_Task requirements_: What is needed here is an exact repetition of the records below, beginning at the line that has "[Instagram] (194, 1654)" and stopping after the line that has "Ozarks (246, 877)".

_Data listing_:

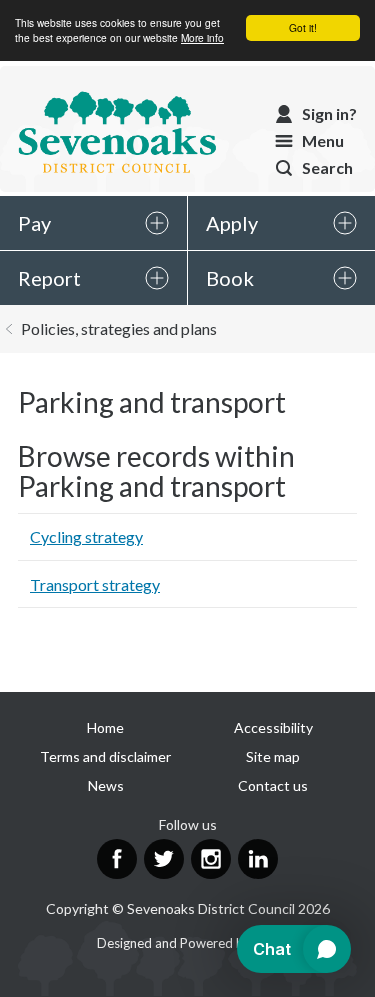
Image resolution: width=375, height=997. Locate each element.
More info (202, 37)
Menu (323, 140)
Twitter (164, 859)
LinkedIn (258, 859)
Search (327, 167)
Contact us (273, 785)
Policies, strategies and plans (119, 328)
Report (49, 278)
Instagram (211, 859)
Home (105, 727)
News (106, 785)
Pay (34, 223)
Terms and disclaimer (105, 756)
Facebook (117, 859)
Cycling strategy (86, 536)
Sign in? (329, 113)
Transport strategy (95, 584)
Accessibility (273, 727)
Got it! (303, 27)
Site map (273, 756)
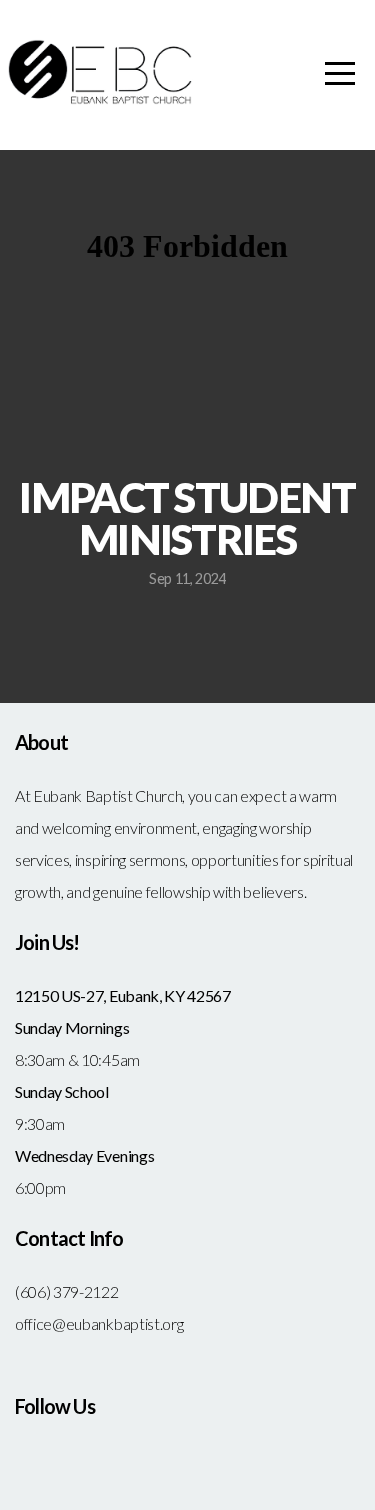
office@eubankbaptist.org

...

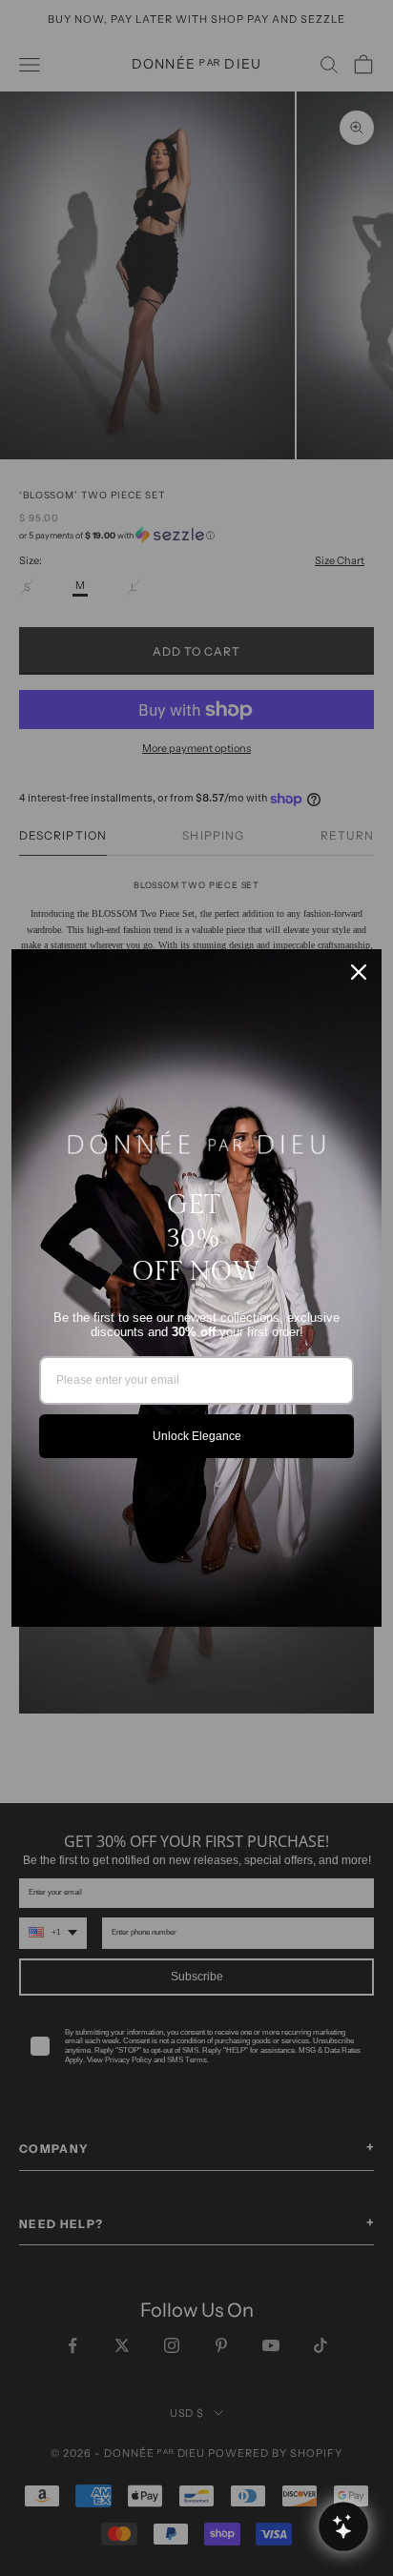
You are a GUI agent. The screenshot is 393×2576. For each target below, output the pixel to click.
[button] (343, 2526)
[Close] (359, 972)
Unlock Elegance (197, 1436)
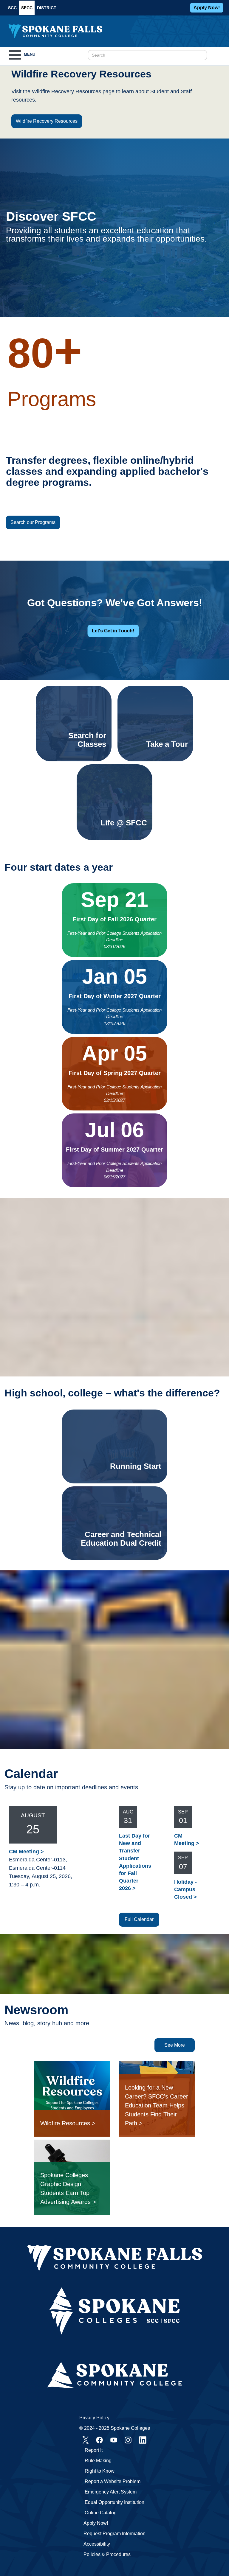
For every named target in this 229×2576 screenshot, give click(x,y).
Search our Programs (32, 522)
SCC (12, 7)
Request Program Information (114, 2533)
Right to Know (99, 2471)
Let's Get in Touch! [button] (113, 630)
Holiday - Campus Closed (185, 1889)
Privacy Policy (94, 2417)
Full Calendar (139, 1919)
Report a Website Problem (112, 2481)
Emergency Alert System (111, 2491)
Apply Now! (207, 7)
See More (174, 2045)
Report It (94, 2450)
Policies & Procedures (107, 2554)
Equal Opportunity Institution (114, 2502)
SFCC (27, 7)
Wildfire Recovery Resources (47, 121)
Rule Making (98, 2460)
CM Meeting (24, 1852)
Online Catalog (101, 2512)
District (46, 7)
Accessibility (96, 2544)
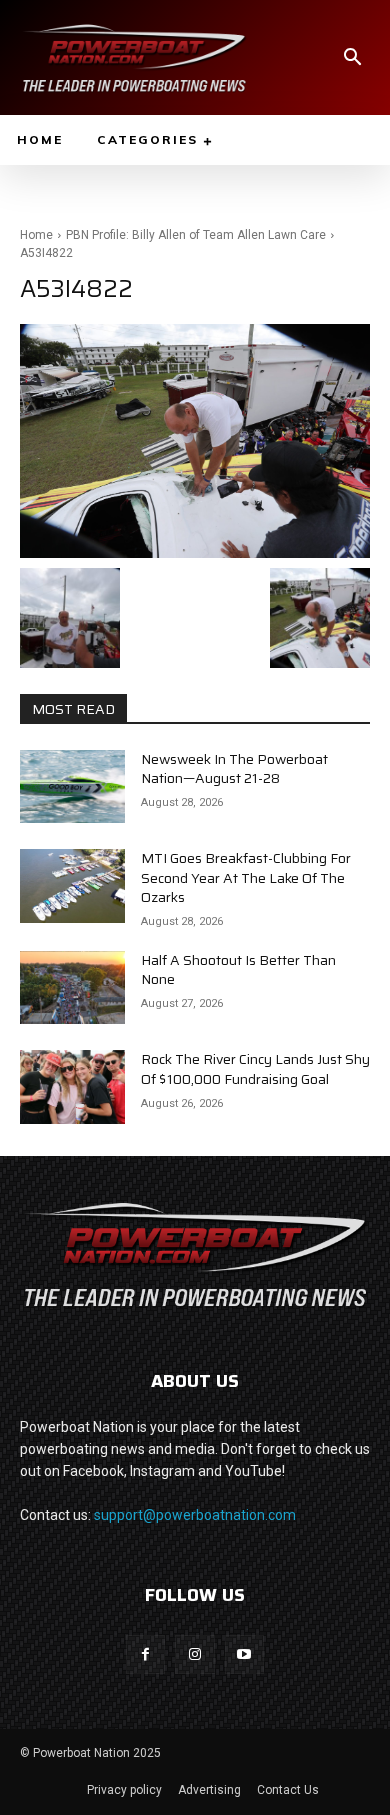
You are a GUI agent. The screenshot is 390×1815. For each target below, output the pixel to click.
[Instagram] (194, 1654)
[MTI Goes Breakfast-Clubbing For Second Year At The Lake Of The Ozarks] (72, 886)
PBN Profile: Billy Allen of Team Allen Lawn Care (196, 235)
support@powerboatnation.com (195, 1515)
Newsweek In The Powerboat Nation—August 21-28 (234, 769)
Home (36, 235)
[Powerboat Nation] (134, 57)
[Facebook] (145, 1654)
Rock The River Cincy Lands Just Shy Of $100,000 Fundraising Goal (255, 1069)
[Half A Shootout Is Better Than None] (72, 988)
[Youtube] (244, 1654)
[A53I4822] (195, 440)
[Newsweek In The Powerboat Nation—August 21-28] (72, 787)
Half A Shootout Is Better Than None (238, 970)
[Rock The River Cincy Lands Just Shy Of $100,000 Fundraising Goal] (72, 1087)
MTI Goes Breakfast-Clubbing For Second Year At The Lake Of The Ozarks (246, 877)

==

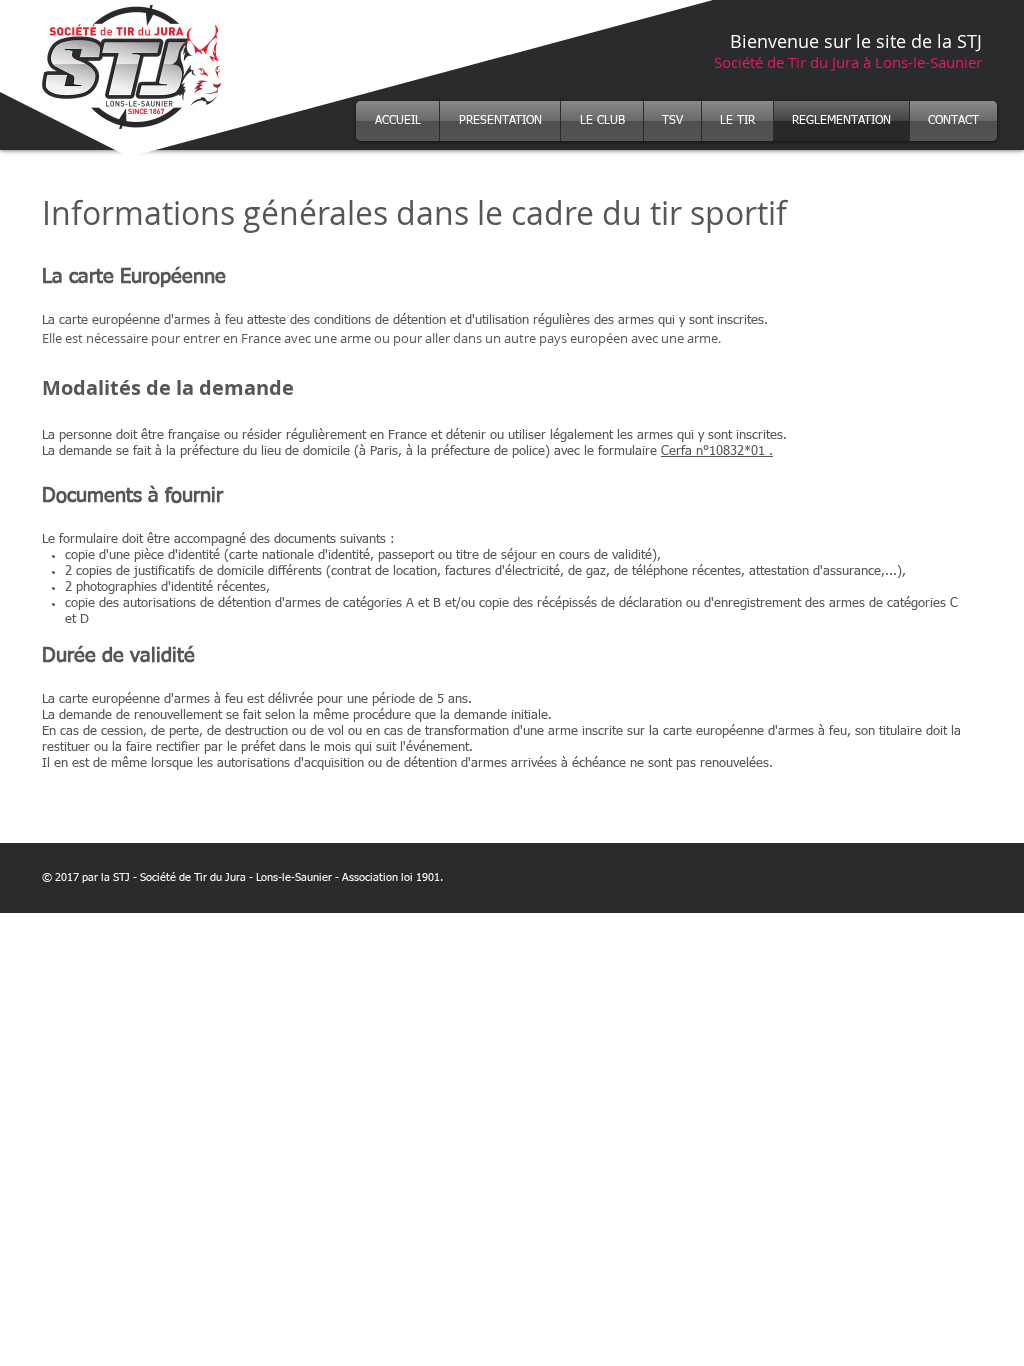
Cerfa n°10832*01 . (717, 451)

_Solution to the problem_:
[Instagram] (194, 1654)
[MTI Goes Breakfast-Clubbing For Second Year At The Lake Of The Ozarks] (72, 886)
PBN Profile: Billy Allen of Team Allen Lawn Care (196, 235)
support@powerboatnation.com (195, 1515)
Newsweek In The Powerboat Nation—August 21-28 (234, 769)
Home (36, 235)
[Powerboat Nation] (134, 57)
[Facebook] (145, 1654)
Rock The River Cincy Lands Just Shy Of $100,000 Fundraising Goal (255, 1069)
[Half A Shootout Is Better Than None] (72, 988)
[Youtube] (244, 1654)
[A53I4822] (195, 440)
[Newsweek In The Powerboat Nation—August 21-28] (72, 787)
Half A Shootout Is Better Than None (238, 970)
[Rock The River Cincy Lands Just Shy Of $100,000 Fundraising Goal] (72, 1087)
MTI Goes Breakfast-Clubbing For Second Year At The Lake Of The Ozarks (246, 877)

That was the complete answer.